Diesel gets a bad rap, but petrol (gasoline) is not the best either. They both have drawbacks, but when it comes to generators, you’d be surprised what matters.
When it comes for more bang for your buck, diesel is the clear winner. Diesel is not a very combustible fuel, but it will ignite when mixed with high-pressure heated air. That allows for considerably more power out of a single ignition than what petrol delivers. The downside to this approach is that the ignition of diesel can’t be controlled as finely as petrol, but that’s relevant to something like a motorcycle, not a generator.

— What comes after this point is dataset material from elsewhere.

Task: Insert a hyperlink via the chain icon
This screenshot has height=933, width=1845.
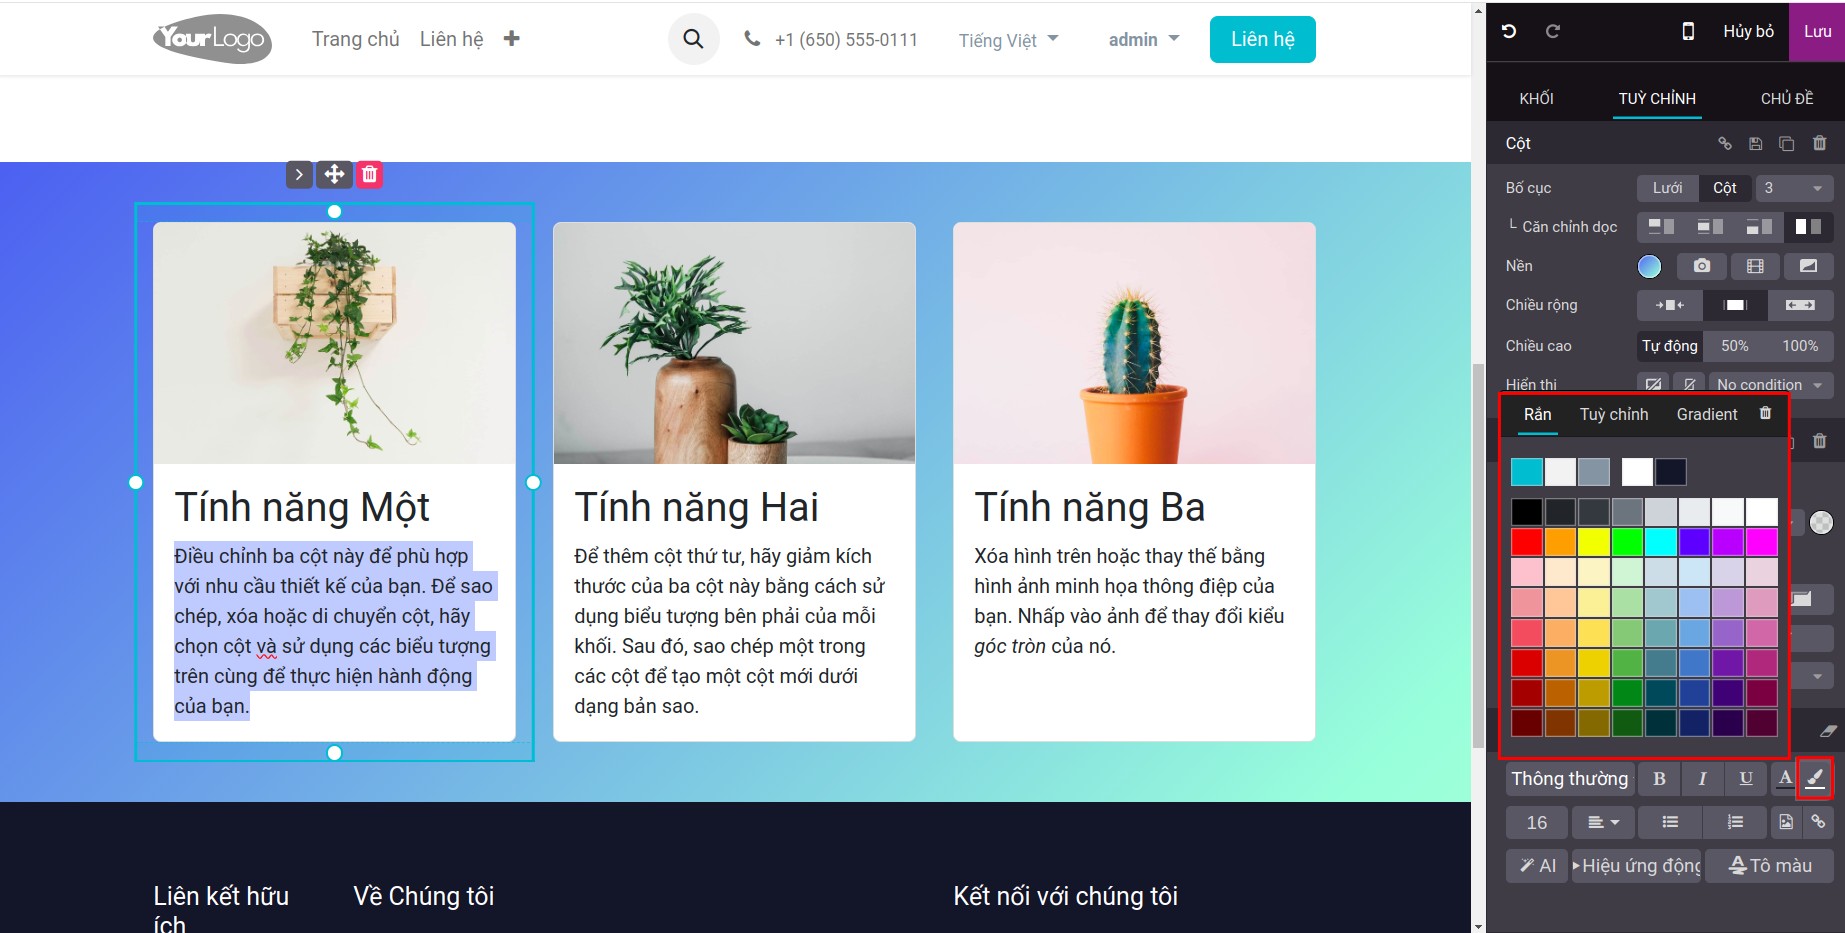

Petrol engines are lighter, which is why you are more likely to encounter them in portable generators. The problem with diesel is that it can’t be controlled as accurately as petrol. A spark plug times the detonation of petrol in the engine, while diesel ignites randomly. The result is a lot of shaking, so diesel engines need to be more reinforced and thus heavier.
No doubts here: if you want volatility, petrol wins. It takes very little to set petrol off, whereas diesel is far more docile. The difference is in how they mix with air – and petrol is like an office party after the third round. This explains why spilt petrol is very dangerous: it can even be ignited by heat. Diesel won’t even respond to an open flame.
How do you know there’s a diesel engine at the door? It just keeps on knocking. The distinct thud-thud-thud of a diesel engine is its calling card. This goes back to the compression process that causes diesel to combust. Because the combustion is spontaneous, it never happens at exactly the same time. The result is noise, in particular a low ‘thud!’ sound that travels further than higher pitches such as a petrol engine’s whine. Diesel generators should come with sound-dampening housing. On the other hand, some people find them hypnotic. There are even, believe it or not, 12 hour long diesel engine videos:
The rule is that diesel engines should be serviced twice as often as petrol engines. This is true for vehicles, but diesel generators are actually quite more resilient than their petrol peers. They generate less heat and as a result less wear on the parts. This is also why diesel engines can run for longer without risking damage. Another diesel benefit is it stores better. Diesel can last between six months and a year, while petrol is reliable for roughly half that time. Petrol is also more likely to evaporate (and cause a fire hazard) because it mixes readily with air.